Texte intégral
N° RG 21/03323 - N° Portalis DBV2-V-B7F-I3RA
COUR D'APPEL DE ROUEN
CHAMBRE SOCIALE ET DES AFFAIRES DE
SECURITE SOCIALE
ARRET DU 09 NOVEMBRE 2023
DÉCISION DÉFÉRÉE :
Jugement du CONSEIL DE PRUD'HOMMES DE ROUEN du 19 Juillet 2021
APPELANT :
Monsieur [G] [Z]
[Adresse 1]
[Localité 3]
représenté par Me Clémence BONUTTO-VALLOIS, avocat au barreau de ROUEN
INTIMEE :
L'OFFICE PUBLIC DE L'HABITAT DE [Localité 4] - [Localité 4] HABITAT
[Adresse 2]
[Localité 4]
représenté par Me Olivier BODINEAU de la SCP SILIE VERILHAC ET ASSOCIÉS SOCIÉTÉ D'AVOCATS, avocat au barreau de ROUEN substitué par Me Justine DUVAL, avocat au barreau de ROUEN
COMPOSITION DE LA COUR :
En application des dispositions de l'article 805 du Code de procédure civile, l'affaire a été plaidée et débattue à l'audience du 13 Septembre 2023 sans opposition des parties devant Madame BACHELET, Conseillère, magistrat chargé du rapport.

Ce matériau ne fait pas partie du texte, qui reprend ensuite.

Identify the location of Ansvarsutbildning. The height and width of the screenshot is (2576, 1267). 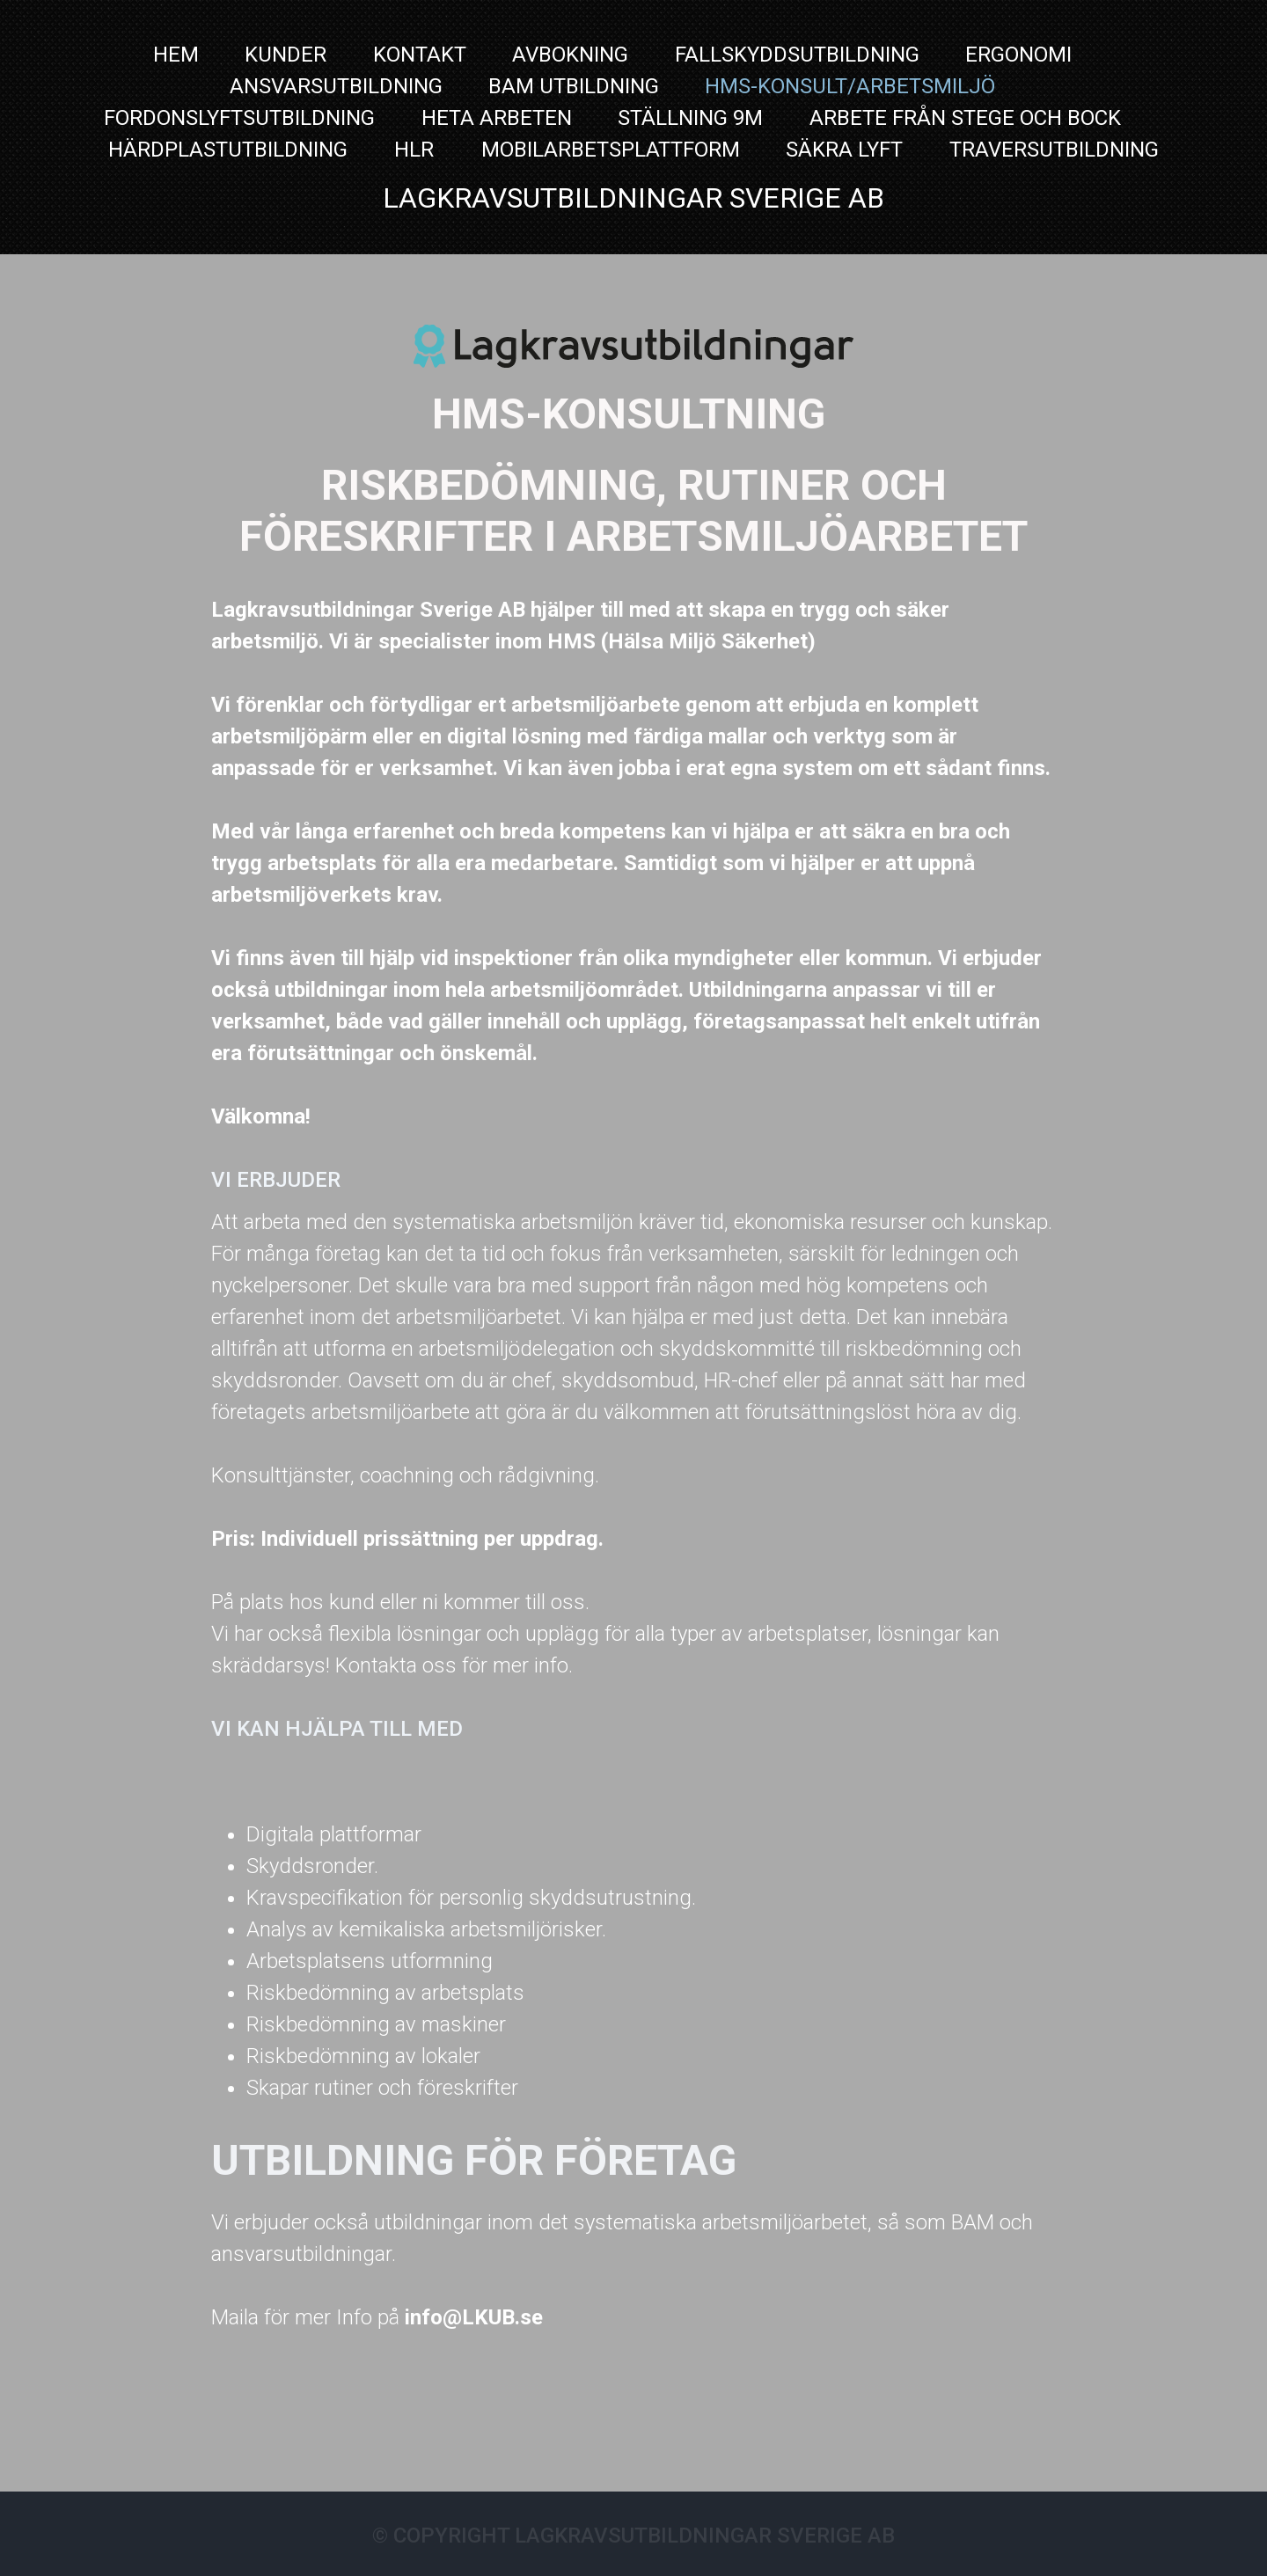
(336, 86).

Le magistrat rapporteur a rendu compte des plaidoiries dans le délibéré de la Cour composée de :
Madame LEBAS-LIABEUF, Présidente
Madame BACHELET, Conseillère
Madame ROYAL, Conseillère
GREFFIER LORS DES DEBATS :
M. GUYOT, Greffier
DEBATS :
A l'audience publique du 13 septembre 2023, où l'affaire a été mise en délibéré au 09 novembre 2023
ARRET :
CONTRADICTOIRE
Prononcé le 09 Novembre 2023, par mise à disposition de l'arrêt au greffe de la Cour, les parties en ayant été préalablement avisées dans les conditions prévues au deuxième alinéa de l'article 450 du Code de procédure civile,
signé par Madame LEBAS-LIABEUF, Présidente et par Mme WERNER, Greffière.
EXPOSÉ DU LITIGE
M. [G] [Z] a été engagé par l'Office public de l'habitat de [Localité 4] en qualité de conseiller logement le 18 septembre 2000 par contrat de travail à durée déterminée, puis par contrat à durée indéterminée à compter du 1er décembre 2001. Il est devenu responsable de pôle gestion des baux le 1er septembre 2012.
Il lui a été notifié son licenciement pour motif économique à titre conservatoire le 27 mars 2018, sachant que M. [Z] avait préalablement adhéré au contrat de sécurisation professionnelle qui lui avait été proposé le 14 mars 2018.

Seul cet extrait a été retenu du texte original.